The Company also announced on February 6, 2025 that the Company, the Bank and Christian Wilson have entered into an employment agreement, effective February 7, 2025. Mr. Wilson serves as an Executive Vice President and the Chief Operating Officer of the Company and the Bank.
Copies of the press release, Mr. Mayer’s Agreement and Mr. Wilson’s Employment Agreement are attached as Exhibits to this Report on Form 8-K and incorporated herein by reference.
Item 5.02. Departure of Directors or Principal Officers; Election of Directors; Appointment of Principal Officers
The Company announced on February 6, 2025 that Adam Currie, previously President of the Bank, has been appointed by the Board of Directors of the Bank, as the Bank’s President and Chief Executive Officer, effective February 7, 2025. Michael G. Mayer, President of the Company and formerly Chief Executive Officer of the Bank, will continue to serve as the President of the Company. A copy of the Company’s press release is attached as an Exhibit to this Report on Form 8-K and incorporated herein by reference.
Item 8.01. Other Events
The Company has announced that the Board of Directors of the Company has authorized the Company’s management to implement a stock repurchase plan for up to $40.0 million of the Company’s outstanding Common Stock. Repurchases under the plan may be made in the open market, in privately negotiated transactions or otherwise, subject to the terms of the plan, market conditions and other factors. Open market purchases will be made within the pricing, volume and other requirements of Rule 10b-18 promulgated under the Securities Exchange Act of 1934, as amended.

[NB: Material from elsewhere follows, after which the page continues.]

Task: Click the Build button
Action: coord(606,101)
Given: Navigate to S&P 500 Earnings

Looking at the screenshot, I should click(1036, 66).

The plan does not obligate the Company to acquire any particular amount of its Common Stock. The plan may be extended, modified, suspended or discontinued at any time.
A copy of the Company’s press release is attached as an Exhibit to this Report on Form 8-K and incorporated by reference.
Item 9.01 – Financial Statements and Exhibits
SIGNATURES
Pursuant to the requirements of the Securities Exchange Act of 1934, the registrant has duly caused this report to be signed on its behalf by the undersigned, hereunto duly authorized.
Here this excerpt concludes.